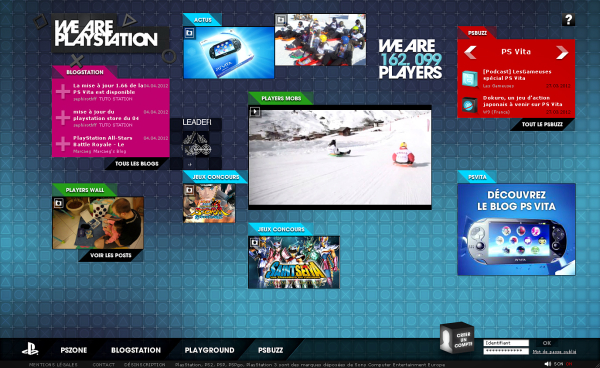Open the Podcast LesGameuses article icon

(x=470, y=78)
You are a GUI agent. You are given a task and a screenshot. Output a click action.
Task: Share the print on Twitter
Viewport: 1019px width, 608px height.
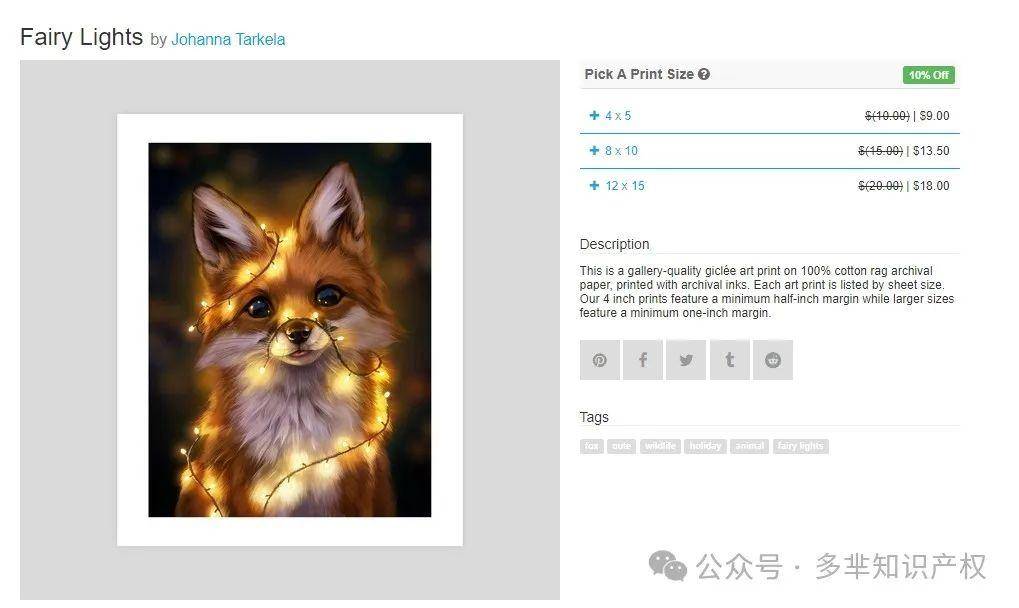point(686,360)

::::::::

Problem description: Rewrite everything from the line containing "You are a GUI" down to the end of the material, with "Twitter" changed to "Facebook" and all else left as is. Omit the pictures from your answer.

Task response:
You are a GUI agent. You are given a task and a screenshot. Output a click action.
Task: Share the print on Facebook
Viewport: 1019px width, 608px height.
point(686,360)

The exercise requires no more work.